We've brought on all of the name brand dealers who sell and lease heavy construction equipment, and that business is growing rapidly. It's a very strong value proposition. We're giving our clients more convenience, and they're paying about half the commission rate as they would pay to a full-service auctioneer to manage and sell this equipment. That business, we believe, is a billion-dollar category in the commercial segment for Liquidity Services, and we're just reaching a $100 million run rate. We think there's a 10x growth opportunity for commercial heavy equipment. Outside of the transaction marketplace, we have our Machinio software solutions business. First, the Machinio marketplace is a global marketplace. 50% of the revenue-paying customers are outside the U.S., so it scales really well outside the U.S. Sellers are looking to get qualified buyer leads for their equipment. They want to set the price.

They want to set the terms. We give them the opportunity to create their own listings on Machinio. We've also added a sales office in China because there's more used equipment in China than North America and Europe combined. That's a nice growth opportunity. The reason we call this and software solutions is our recently acquired Auction Software acquisition is going to be reporting through this segment. Auction Software is a very unique business. It provides a white-label auction platform services to organizations of all sizes, and it's giving us an opportunity to have a platform play in providing all the software tools that our business buyers need to resell to consumers what they source through our Liquidation.com platform.

We're going to be networking that group of reseller customers who are going to be licensing the Auction Software platform to create a large consumer marketplace for these returned consumer goods. Much like Etsy is a place for people to set up shop to sell homemade goods, we're going to be doing that for returned merchandise. We're very excited about the growth of Machinio and now the Auction Software solution that we acquired. On a financial result basis, again, solid, profitable growth is our core culture and mission. We've funded the business through free cash flow for the entirety of our history. We've never really carried any debt. We try to balance multi-year important investments to create the next opportunities with current cash flow and results. We run the business in a very steady, balanced scorecard approach.

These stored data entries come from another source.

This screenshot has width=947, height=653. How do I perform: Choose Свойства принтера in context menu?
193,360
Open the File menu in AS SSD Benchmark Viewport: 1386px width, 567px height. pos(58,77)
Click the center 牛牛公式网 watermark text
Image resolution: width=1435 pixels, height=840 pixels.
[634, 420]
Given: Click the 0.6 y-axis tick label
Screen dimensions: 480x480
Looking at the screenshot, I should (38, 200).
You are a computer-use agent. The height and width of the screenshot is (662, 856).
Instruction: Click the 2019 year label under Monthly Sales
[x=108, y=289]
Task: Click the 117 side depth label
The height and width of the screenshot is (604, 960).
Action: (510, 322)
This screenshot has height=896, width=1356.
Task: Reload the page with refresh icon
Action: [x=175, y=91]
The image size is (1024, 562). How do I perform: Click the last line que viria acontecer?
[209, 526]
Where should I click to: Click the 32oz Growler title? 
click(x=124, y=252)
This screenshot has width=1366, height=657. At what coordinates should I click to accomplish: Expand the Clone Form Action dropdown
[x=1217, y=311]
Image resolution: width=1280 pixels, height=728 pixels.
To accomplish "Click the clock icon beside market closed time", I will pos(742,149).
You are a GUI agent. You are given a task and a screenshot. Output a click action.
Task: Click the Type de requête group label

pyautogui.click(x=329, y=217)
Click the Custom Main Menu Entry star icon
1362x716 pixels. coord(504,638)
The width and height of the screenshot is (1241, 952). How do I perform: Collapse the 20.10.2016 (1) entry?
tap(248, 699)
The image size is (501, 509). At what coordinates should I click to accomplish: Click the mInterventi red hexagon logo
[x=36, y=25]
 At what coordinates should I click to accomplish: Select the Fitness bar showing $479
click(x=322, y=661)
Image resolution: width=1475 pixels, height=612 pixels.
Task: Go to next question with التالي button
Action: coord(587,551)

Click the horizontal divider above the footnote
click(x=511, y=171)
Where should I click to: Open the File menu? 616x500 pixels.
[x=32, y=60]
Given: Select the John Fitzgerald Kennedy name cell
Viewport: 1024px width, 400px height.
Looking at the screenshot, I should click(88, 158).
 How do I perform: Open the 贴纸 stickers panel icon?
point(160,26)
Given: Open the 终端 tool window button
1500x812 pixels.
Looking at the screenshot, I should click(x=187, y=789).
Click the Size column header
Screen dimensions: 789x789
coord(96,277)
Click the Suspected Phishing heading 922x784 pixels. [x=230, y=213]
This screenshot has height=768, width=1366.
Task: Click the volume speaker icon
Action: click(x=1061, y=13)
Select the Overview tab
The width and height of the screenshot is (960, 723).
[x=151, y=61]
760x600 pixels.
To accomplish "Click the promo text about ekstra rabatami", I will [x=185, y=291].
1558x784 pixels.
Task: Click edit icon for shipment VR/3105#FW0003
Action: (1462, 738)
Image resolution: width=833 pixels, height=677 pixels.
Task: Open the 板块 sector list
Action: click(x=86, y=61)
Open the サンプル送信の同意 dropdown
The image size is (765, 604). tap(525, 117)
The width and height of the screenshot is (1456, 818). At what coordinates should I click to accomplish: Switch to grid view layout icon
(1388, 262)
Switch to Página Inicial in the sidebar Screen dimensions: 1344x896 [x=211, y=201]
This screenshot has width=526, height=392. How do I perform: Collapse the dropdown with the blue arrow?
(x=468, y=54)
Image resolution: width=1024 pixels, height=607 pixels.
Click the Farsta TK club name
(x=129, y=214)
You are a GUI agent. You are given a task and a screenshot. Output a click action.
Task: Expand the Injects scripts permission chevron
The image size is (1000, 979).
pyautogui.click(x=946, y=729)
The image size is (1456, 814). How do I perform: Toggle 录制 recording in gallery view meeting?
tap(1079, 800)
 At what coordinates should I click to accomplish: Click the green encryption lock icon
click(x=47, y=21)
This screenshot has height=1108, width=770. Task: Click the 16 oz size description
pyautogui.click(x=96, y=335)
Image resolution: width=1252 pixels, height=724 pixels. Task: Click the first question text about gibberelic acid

We're not trying to necessarily maximize current quarter results. We're trying to maximize market share and market leadership so that we can capture the next several billion dollars of GMV. In terms of some of the year-over-year trends, we had some margin compression in our retail supply chain group owing to the mix of goods being less valuable in the current period versus the prior period. As you would see from GMV and direct profit, we continue to expand our growth, and we think we're going to leverage that into higher EBITDA and cash flow going forward. We have a mix of about 80% consignment, 20% purchase. With respect to purchase, we really do not have inventory risk because it's more arbitrage. We set the rate card to meet the seller's accounting requirements to have a purchase invoice by knowing what the buyer is going to pay.

We work back, adding our margin in, and create that strike price. We do not hold inventory. We are really turning things over measured in days or weeks, not quarters. Very high velocity, high throughput marketplace. The buyer side of our marketplace is very powerful for us. We could grow our business by 3x with our current buyer base. There is so much liquidity available. $3 billion-$5 billion of liquidity is measured by the amount of working capital those buyers have to play. We are a very diversified business across these three segments. We are the most diversified we have ever been. What we are doing now is cross-pollinating our buyer base through a unified tech platform.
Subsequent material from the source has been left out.